Find The Outputs for Questions:
Que 1.
int main()
{
int x,y=2,z;
if ( x = y%2)
z =2;
a=2;
printf("%d %d ",z,x);
return 0;
}
Output: Garbage 0
Explanation:
This question has some stuff for operator precedence. If the condition of if is met, then z will be initialized to 2 otherwise z will contain garbage value. But the condition of if has two operators: assignment operator and modulus operator. The precedence of modulus is higher than assignment. So y%2 is zero and it’ll be assigned to x. So the value of x becomes zero which is also the effective condition for if. And therefore, condition of if is false.
Que 2.
int main()
{
int a[10];
printf("%d",*a+1-*a+3);
return 0;
}
Output: 4
Explanation:
From operator precedence, de-reference operator has higher priority than addition/subtraction operator. So de-reference will be applied first. Here, a is an array which is not initialized. If we use a, then it will point to the first element of the array. Therefore *a will be the first element of the array. Suppose first element of array is x, then the argument inside printf becomes as follows. It’s effective value is 4.a + 1 – a + 3 = 4
Que 3.
int main()
{
static int i=5;
if(--i){
main();
printf("%d ",i);
}
}
Output: 0 0 0 0
Explanation:
Since i is a static variable and is stored in Data Section, all calls to main share same i.
Que 4.
int main()
{
int x;
printf("%d",scanf("%d",&x));
/* Suppose that input value given
for above scanf is 2 */
return 1;
}
Output: 1
Explanation:
scanf returns the no. of inputs it has successfully read.
Que 5.
int main()
{
unsigned int i=65000;
while ( i++ != 0 );
printf("%d",i);
return 0;
}
Output: 1
Explanation:
It should be noticed that there’s a semi-colon in the body of while loop.
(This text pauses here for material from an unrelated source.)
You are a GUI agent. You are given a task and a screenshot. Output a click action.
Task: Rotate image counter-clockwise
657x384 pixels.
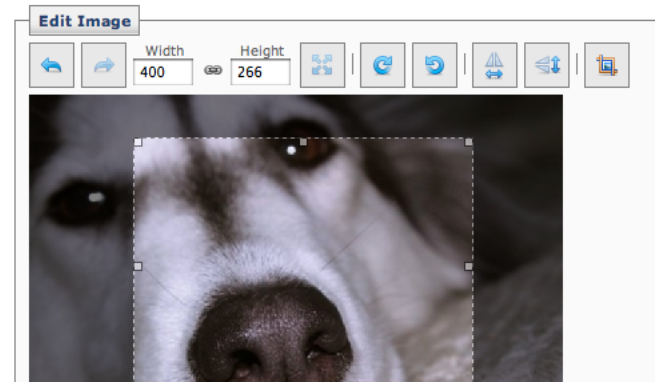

So even though, nothing is done as part of while body, the control will come out of while only if while condition isn’t met. In other words, as soon as i inside the condition becomes 0, the condition will become false and while loop would be over. But also notice the post-increment operator in the condition of while. So first i will be compared with 0 and i will be incremented no matter whether condition is met or not. Since i is initialized to 65000, it will keep on incrementing till it reaches highest positive value. After that roll over happens, and the value of i becomes zero. The condition is not met, but i would be incremented i.e. to 1. Then printf will print 1.